IDM/Runbook
Infrastructure
| Endpoint | Database | LDAP DN | Servers | |
|---|---|---|---|---|
| Production | https://idm.wikimedia.org | mariadb://idm@m5-master.eqiad.wmnet:3306/idm | cn=bitu,ou=profile,dc=wikimedia,dc=org | idm1001/idm2001.wikimedia.org |
| Staging | https://idm-test.wikimedia.org | mariadb://idm-test@m5-master.eqiad.wmnet:3306/idm-test | cn=bitu,ou=profile,dc=wikimedia,dc=org | idm-test1001.wikimedia.org |
Bitu is a Django application and runs under uwsgi (see /etc/uwsgi/apps-enabled/bitu.ini or Puppet) for configuration. In front of uwsgi is Apache2, for handling serving of static content and routing to the uwsgi workers. TLS termination is done using Envoy.
Failed services
The Bitu setup consists of two services and a number of systemd timers. The primary services are:
- uwsgi-bitu - Main UWSGI service, responsible for running the webinterface.

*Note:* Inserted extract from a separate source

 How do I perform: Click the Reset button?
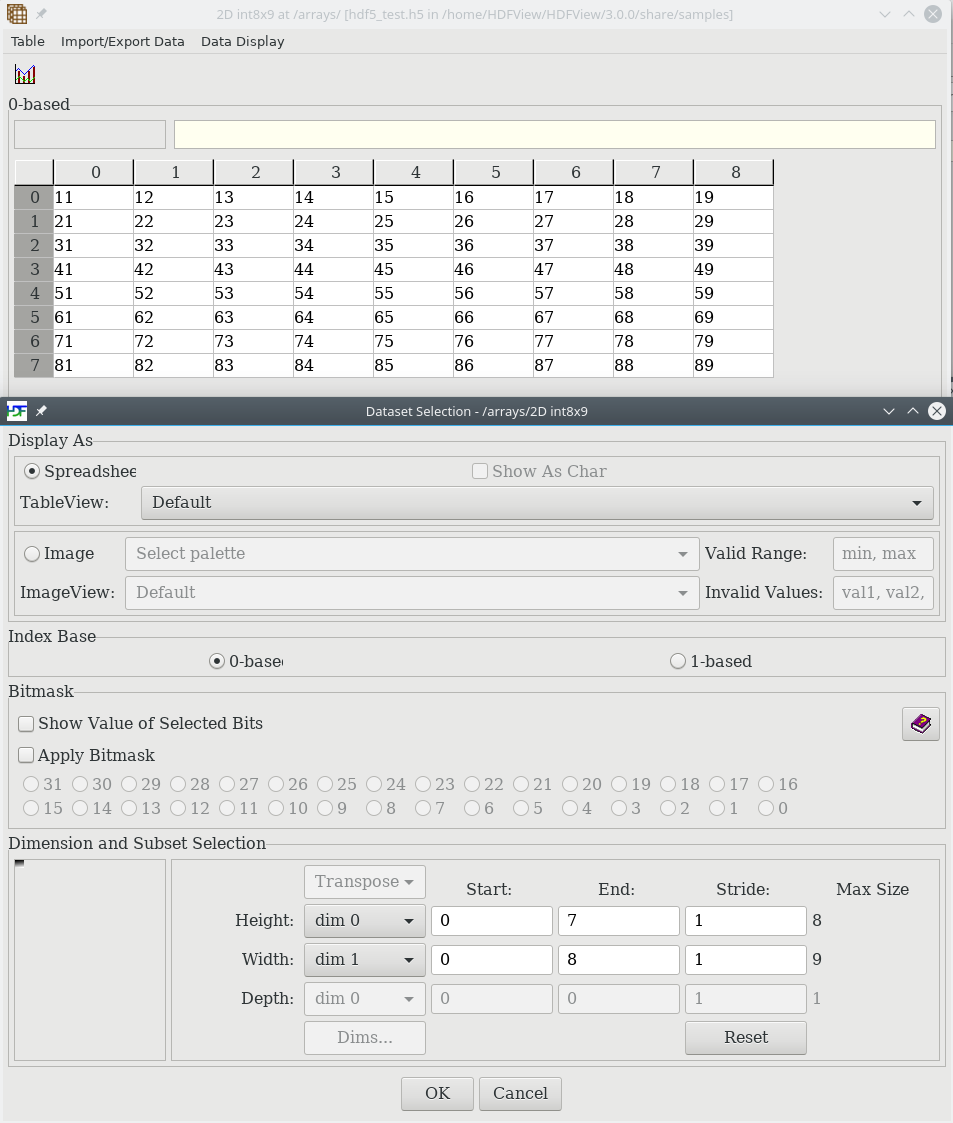tap(745, 1037)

- rq-bitu - Background worker, pulls jobs from the Redis queues and handle longer running tasks and notifications.
Timers currently consist of:
- sync_bitu_username_block - Pulls block list data from meta and wikitech, this data is used to check signups for undesired usernames.

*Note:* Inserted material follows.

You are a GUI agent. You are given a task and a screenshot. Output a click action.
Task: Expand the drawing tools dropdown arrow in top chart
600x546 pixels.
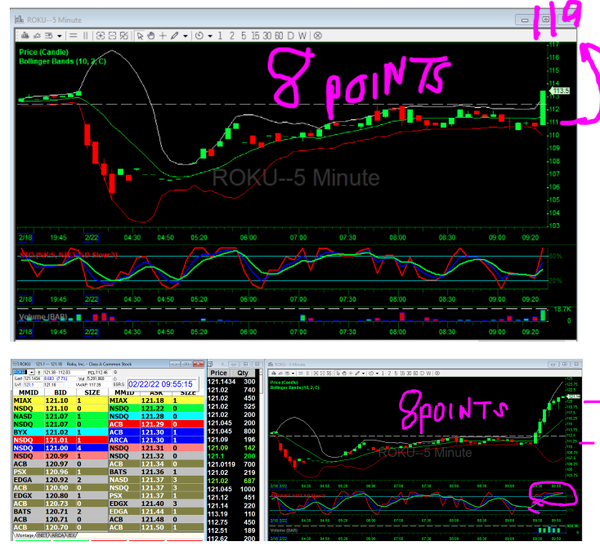point(185,35)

- expire_bitu_signups - If a signup has not been activated within a set time frame this job will delete the request, freeing up the username.
Any of the timers, and the rq-bitu service can safely be run/restarted at any time without noticeable user impact or data corruption. Restarting the uwsgi-bitu service will briefly interrupt self-service, but no invalidate user sessions (session information is database backed, and will survive a restart).
If any of the timers contentiously fail create a Phabricator task and tag it with "Bitu".
Failover
Bitu is currently installed on a set of Ganeti VMs, one of which is active at a time. It is possible to fail over to the inactive VM by changing the CNAME idm.wikimedia.org to point to passive host. This is done by modifying the DNS git repository.
Changing the CNAME is sufficient for changing the active webserver, the pair of VMs however also hosts a Redis installation, with one active node and one replica. If you need to reboot, reimage or do maintenance on the active node, the Redis nodes needs to be failed over as well. The Redis configuration is managed by Puppet. The initiate a switch-over update the following two variables in Puppet: profile::idm::redis_master and profile::idm::redis_replicas, see example here: https://gerrit.wikimedia.org/r/c/operations/puppet/+/930763
Debugging on the standby host
In some cases it might be beneficial to debug on the passive IDM host, e.g. when rolling out new version or preparing a switch over. The problem is that both Apache and Django will expect the host header to say idm.wikimedia.org. One solution is to install the ModHeader extension for Firefox and create a rule that adds "Host: idm.wikimedia.org" to your requests, to avoid breaking other sites, also add a filter e.g. "Tab domain filter: idm2001.wikimedia.org".
When authenticating with idp.wikimedia.org you will still be redirected to the current active server, simply change the URL to say idm2001.wikimedia.org (if that's the server you're debugging), the URL will contain the required information for Bitu to authenticate you with the IDP afterwards.
Debug logging
By default we only run with limited logging enabled, but for debugging it can be necessary to increase the logging level. The development configuration shipped with Bitu already enables debug logging to the console. To enable debug logging on staging or production hosts configure the logger as in the example below:
LOGGING = {
"version": 1,
"disable_existing_loggers": False,
"handlers": {
"file": {
"level": "DEBUG",
"class": "logging.FileHandler",
"filename": "/tmp/bitu_debug.log",
},
},
"loggers": {
"bitu": {
"handlers": ["file"],
"level": "DEBUG",
"propagate": True,
},
},
}
Loggers are configured in /etc/bitu/settings.py.